404 - The-University-Project

Someone asked about it, so here’s the “I’m not going to explain terms, no nonsense” version. The idea is to combine a natural language parsing engine with an RSS/Atom feed reader and see what useful things come out the other end.

I want to see if it is possible to try and cluster feed posts into topics, where the topics are chosen automatically via the contents of the posts themselves. The NLP engine will hopefully aid in pulling out the interesting bits of feeds. For example, the nouns are probably the most likely items to be used as topics, so we can try to pull them.

After this, we can apply some form of statistical analysis to pull in things that appear in multiple documents, but are still uncommon enough to provide good topic headings: i.e. that don’t contain too many articles. Then we “label” each article with a list of the topics.

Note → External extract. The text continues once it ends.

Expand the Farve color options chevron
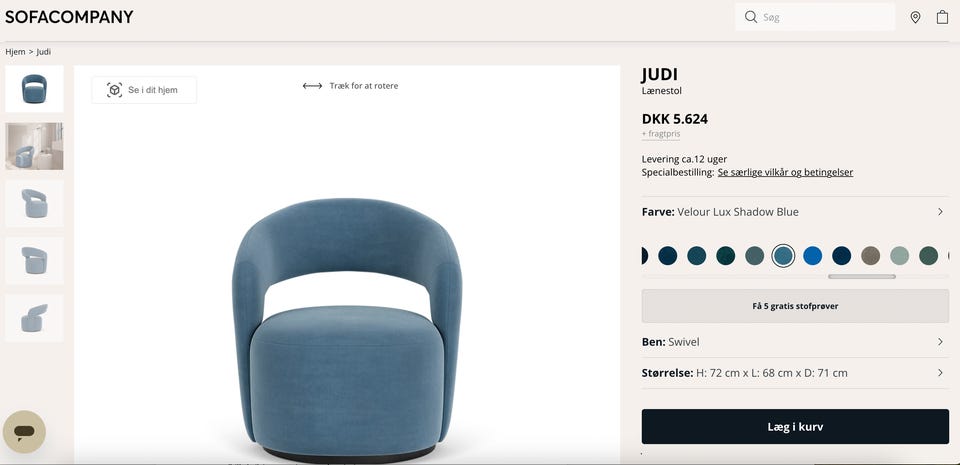Image resolution: width=960 pixels, height=465 pixels. point(940,212)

If this topic thing works, then the next plan is to figure out how to display this in a useful way, perhaps with some visualisation of how popular the topics are.

As you can tell, the idea is fairly woolly at the moment. I’m reading about various different techniques to see what the useful ones are. Many NLP techniques either take a long time or require large corpus of documents; neither of these traits are particularly desirable in an application that attempts to classify weblog posts/news articles (small corpus) in near real-time as they arrive.

We shall see, as mentioned earlier, what useful things come out the other end…